Membrane binding and unbinding dynamics play a crucial role in the biological activity of several nonintegral membrane proteins, which have to be recruited to the membrane to perform their functions. By localizing to the membrane, these proteins are able to induce downstream signal amplification in their respective signaling pathways. Here, we present a 3D computational approach using reaction-diffusion equations to investigate the relation between membrane localization of focal adhesion kinase (FAK), Ras homolog family member A (RhoA), and signal amplification of the YAP/TAZ signaling pathway. Our results show that the theoretical scenarios in which FAK is membrane bound yield robust and amplified YAP/TAZ nuclear translocation signals. Moreover, we predict that the amount of YAP/TAZ nuclear translocation increases with cell spreading, confirming the experimental findings in the literature. In summary, our in silico predictions show that when the cell membrane interaction area with the underlying substrate increases, for example, through cell spreading, this leads to more encounters between membrane-bound signaling partners and downstream signal amplification. Because membrane activation is a motif common to many signaling pathways, this study has important implications for understanding the design principles of signaling networks.

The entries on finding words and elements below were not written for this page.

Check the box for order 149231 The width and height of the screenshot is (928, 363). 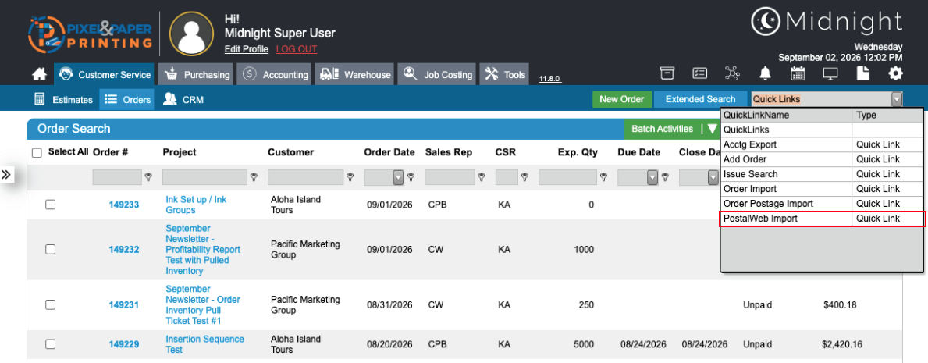pos(50,304)
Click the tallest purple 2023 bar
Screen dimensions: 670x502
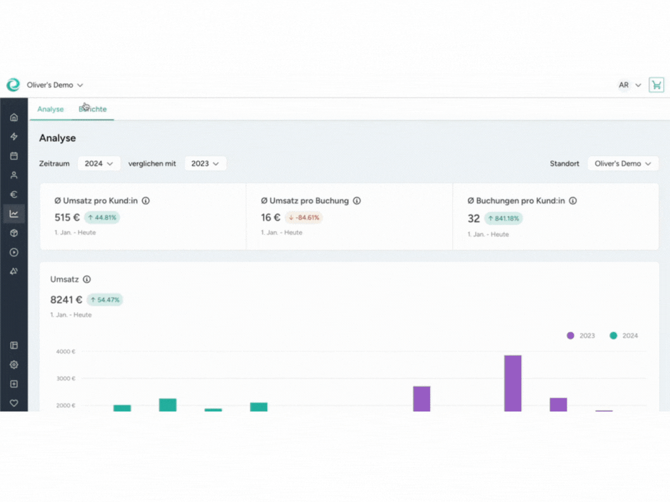coord(512,383)
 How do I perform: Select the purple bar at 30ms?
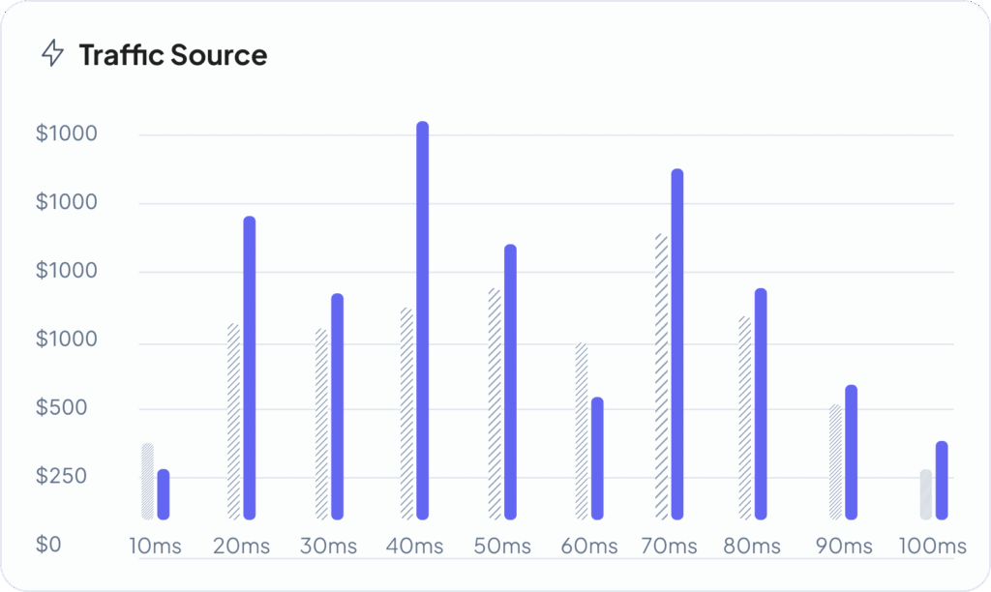(337, 405)
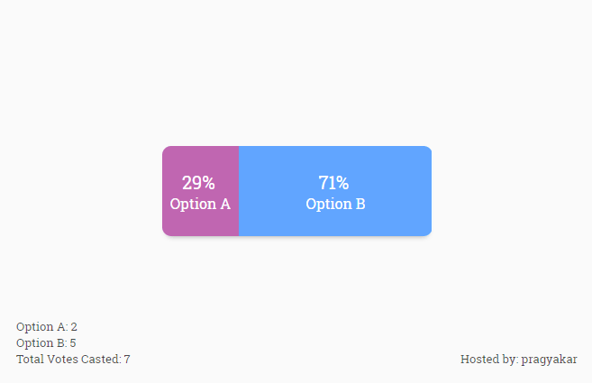Image resolution: width=592 pixels, height=383 pixels.
Task: Click the percent sign next to 71
Action: pyautogui.click(x=342, y=183)
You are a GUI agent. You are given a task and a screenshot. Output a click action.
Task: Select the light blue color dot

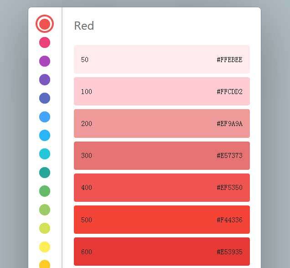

膜结合和解结合动力学在几种非整合膜蛋白的生物活性中起着至关重要的作用，这些蛋白必须被招募到膜上才能发挥其功能。通过定位到膜上，这些蛋白质能够在它们各自的信号通路中诱导下游信号放大。在这里，我们提出了一种使用反应扩散方程的 3D 计算方法，以研究粘着斑激酶 (FAK)、Ras 同源家族成员 A (RhoA) 的膜定位与 YAP/TAZ 信号通路的信号放大之间的关系。我们的研究结果表明，FAK 是膜结合的理论场景产生稳健和放大的 YAP/TAZ 核转位信号。此外，我们预测 YAP/TAZ 核易位的数量随着细胞扩散而增加，证实了文献中的实验结果。总之，我们的计算机预测表明，当细胞膜与底层底物的相互作用面积增加时，例如，通过细胞扩散，这会导致膜结合信号伙伴和下游信号放大之间的更多相遇。由于膜激活是许多信号通路共有的基序，因此这项研究对于理解信号网络的设计原理具有重要意义。